:: HOW TO COMPLETE THIS TASK ::
Starting at the line that contains "science education (506, 1733)" and ending at the line that contains "girls frocks (323, 1710)", the lines below are to be given again exactly, with nothing added.

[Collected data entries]

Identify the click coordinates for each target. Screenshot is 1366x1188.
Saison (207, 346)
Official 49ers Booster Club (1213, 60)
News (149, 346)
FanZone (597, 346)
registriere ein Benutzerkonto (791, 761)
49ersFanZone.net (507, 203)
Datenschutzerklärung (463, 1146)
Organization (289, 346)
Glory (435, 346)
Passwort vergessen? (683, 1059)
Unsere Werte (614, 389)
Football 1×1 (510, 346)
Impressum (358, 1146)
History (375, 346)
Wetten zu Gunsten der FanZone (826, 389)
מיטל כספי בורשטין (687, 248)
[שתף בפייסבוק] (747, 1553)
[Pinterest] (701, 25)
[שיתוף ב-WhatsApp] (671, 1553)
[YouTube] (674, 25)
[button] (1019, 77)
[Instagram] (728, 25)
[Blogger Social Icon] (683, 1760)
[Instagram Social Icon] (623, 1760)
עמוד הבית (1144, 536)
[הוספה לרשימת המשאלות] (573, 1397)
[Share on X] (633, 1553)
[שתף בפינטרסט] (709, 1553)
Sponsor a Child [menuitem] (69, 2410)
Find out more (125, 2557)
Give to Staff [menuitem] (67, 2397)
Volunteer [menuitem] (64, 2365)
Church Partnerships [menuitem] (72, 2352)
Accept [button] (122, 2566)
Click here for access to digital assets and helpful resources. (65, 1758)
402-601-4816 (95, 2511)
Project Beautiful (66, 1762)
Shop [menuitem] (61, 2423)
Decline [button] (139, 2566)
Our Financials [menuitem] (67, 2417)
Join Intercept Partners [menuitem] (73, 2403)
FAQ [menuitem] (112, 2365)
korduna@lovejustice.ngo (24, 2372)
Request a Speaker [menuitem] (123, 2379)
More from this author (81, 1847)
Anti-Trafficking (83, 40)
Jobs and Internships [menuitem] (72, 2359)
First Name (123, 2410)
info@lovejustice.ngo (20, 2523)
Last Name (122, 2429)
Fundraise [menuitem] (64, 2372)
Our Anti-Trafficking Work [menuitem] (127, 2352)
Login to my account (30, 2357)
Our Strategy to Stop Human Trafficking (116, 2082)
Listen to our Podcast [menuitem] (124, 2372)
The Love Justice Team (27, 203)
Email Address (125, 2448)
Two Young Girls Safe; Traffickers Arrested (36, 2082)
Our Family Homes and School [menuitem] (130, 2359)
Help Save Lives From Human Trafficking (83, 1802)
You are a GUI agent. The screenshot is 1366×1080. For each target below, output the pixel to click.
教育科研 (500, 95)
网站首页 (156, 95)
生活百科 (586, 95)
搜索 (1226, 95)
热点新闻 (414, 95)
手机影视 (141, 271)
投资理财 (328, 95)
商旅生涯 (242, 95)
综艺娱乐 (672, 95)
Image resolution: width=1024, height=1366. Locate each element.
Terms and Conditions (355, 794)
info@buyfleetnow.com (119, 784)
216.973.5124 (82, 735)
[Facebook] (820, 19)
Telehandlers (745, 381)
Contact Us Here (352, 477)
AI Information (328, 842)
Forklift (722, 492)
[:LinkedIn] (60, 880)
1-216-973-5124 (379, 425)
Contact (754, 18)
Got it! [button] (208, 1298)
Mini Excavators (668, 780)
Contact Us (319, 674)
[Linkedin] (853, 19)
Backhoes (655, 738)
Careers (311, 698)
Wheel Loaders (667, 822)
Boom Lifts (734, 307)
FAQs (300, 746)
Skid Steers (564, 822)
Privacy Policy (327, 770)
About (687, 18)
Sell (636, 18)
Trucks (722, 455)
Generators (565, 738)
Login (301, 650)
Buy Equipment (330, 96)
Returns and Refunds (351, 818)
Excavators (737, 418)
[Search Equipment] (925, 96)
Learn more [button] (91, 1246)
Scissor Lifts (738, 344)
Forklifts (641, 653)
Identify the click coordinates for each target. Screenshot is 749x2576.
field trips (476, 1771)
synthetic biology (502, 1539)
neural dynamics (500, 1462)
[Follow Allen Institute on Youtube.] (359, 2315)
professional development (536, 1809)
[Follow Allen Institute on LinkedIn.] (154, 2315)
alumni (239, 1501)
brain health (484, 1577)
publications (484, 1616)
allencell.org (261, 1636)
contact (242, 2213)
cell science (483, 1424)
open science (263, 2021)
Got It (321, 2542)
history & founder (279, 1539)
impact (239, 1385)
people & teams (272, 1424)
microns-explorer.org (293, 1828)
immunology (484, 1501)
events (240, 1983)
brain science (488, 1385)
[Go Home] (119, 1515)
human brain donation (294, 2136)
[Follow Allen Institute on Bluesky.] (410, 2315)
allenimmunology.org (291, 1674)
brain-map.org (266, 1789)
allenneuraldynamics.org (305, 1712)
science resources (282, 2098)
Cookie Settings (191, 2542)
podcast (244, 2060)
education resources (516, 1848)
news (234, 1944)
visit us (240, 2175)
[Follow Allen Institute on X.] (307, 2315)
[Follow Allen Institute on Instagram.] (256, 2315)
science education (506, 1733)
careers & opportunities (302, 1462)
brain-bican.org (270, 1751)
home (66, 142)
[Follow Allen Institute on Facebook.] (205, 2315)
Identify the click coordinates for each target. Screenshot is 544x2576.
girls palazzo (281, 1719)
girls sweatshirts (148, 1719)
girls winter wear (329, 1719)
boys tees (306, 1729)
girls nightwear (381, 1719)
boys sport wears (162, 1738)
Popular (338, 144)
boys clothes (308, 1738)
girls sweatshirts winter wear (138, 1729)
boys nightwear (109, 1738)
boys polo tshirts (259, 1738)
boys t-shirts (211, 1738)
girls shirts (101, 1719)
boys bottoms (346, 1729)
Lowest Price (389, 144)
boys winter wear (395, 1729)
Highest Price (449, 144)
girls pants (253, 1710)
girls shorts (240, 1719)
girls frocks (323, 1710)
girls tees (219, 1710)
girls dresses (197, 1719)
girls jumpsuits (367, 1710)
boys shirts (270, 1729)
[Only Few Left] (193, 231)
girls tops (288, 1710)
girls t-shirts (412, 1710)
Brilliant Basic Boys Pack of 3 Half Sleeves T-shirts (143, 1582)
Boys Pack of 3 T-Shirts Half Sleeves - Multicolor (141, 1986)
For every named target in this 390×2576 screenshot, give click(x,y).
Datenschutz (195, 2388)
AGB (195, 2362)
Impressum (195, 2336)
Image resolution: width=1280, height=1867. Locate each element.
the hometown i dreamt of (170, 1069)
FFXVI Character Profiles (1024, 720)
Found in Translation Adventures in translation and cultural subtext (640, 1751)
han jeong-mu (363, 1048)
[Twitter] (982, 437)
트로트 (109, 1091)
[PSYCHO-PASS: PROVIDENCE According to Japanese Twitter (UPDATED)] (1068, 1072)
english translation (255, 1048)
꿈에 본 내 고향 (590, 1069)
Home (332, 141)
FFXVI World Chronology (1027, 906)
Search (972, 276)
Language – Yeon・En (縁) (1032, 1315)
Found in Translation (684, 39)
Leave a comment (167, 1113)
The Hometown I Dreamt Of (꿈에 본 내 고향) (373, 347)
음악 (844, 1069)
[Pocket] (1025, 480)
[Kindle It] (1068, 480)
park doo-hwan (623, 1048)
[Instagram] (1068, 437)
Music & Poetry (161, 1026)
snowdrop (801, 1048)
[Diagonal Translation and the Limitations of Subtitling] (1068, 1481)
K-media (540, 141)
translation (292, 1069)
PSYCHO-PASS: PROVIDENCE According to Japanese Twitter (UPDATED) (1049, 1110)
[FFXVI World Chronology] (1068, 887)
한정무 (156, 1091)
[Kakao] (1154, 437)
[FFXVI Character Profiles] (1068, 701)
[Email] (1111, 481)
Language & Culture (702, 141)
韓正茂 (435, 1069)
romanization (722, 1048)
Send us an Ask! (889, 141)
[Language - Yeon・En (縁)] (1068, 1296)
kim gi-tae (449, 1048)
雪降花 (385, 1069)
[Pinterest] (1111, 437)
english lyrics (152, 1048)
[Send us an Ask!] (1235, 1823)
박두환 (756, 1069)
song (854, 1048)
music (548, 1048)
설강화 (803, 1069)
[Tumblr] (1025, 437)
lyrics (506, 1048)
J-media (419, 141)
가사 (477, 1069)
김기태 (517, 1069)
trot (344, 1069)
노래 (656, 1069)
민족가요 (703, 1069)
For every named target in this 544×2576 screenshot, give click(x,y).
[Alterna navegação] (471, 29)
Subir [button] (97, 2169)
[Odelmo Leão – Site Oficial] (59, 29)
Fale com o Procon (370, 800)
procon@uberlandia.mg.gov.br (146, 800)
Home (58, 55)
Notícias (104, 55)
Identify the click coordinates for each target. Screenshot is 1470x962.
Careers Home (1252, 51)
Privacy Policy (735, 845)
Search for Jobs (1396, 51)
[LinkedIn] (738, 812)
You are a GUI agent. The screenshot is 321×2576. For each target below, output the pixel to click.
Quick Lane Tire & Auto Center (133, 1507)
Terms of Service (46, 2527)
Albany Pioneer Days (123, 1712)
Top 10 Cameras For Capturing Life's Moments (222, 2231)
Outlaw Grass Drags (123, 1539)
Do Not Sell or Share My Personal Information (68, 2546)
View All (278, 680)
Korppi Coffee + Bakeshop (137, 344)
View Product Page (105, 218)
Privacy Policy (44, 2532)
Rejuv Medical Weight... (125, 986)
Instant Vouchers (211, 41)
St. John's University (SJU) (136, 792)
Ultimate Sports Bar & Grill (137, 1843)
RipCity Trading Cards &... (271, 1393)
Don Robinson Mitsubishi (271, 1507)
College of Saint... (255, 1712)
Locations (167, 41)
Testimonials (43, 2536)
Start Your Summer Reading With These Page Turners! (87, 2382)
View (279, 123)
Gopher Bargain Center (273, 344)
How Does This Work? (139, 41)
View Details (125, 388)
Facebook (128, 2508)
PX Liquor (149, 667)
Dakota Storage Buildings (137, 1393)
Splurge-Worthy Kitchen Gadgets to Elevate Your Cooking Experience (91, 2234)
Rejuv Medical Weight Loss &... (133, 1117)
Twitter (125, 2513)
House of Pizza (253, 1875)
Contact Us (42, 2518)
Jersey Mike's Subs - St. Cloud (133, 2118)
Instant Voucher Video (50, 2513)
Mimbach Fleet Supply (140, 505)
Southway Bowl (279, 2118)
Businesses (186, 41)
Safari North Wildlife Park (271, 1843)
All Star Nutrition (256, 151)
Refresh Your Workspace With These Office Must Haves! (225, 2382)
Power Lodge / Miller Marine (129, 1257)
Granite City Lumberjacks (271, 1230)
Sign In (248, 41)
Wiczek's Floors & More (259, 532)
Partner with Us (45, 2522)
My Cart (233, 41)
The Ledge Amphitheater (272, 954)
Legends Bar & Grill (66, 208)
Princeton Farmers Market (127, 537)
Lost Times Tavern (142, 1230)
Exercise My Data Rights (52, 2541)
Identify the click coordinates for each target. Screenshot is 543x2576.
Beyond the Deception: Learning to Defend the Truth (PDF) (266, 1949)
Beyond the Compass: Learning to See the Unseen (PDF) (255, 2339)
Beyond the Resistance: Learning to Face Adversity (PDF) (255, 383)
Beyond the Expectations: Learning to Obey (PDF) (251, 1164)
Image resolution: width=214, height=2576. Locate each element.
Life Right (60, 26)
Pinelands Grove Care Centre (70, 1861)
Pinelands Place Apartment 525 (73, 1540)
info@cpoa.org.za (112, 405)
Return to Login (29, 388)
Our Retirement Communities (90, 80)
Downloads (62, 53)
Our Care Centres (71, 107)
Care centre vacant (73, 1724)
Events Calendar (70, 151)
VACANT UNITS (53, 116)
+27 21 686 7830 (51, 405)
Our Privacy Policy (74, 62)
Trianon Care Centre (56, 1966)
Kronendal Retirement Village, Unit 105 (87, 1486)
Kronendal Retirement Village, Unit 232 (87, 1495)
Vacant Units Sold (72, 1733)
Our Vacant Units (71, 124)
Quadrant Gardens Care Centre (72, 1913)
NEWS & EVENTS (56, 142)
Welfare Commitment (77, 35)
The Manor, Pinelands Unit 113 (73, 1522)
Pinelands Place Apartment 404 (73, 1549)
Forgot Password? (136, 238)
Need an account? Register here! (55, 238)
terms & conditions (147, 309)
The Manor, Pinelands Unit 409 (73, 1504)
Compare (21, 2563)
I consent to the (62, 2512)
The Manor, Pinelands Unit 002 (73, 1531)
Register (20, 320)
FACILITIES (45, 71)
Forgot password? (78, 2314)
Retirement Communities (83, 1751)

:: SOLUTION TO THE EXERCISE ::
science education (506, 1733)
careers & opportunities (302, 1462)
brain-bican.org (270, 1751)
home (66, 142)
[Follow Allen Institute on Facebook.] (205, 2315)
Identify the click coordinates for each target. Screenshot is 544x2576.
girls palazzo (281, 1719)
girls sweatshirts (148, 1719)
girls winter wear (329, 1719)
boys tees (306, 1729)
girls nightwear (381, 1719)
boys sport wears (162, 1738)
Popular (338, 144)
boys clothes (308, 1738)
girls sweatshirts winter wear (138, 1729)
boys nightwear (109, 1738)
boys polo tshirts (259, 1738)
boys t-shirts (211, 1738)
girls shirts (101, 1719)
boys bottoms (346, 1729)
Lowest Price (389, 144)
boys winter wear (395, 1729)
Highest Price (449, 144)
girls pants (253, 1710)
girls shorts (240, 1719)
girls frocks (323, 1710)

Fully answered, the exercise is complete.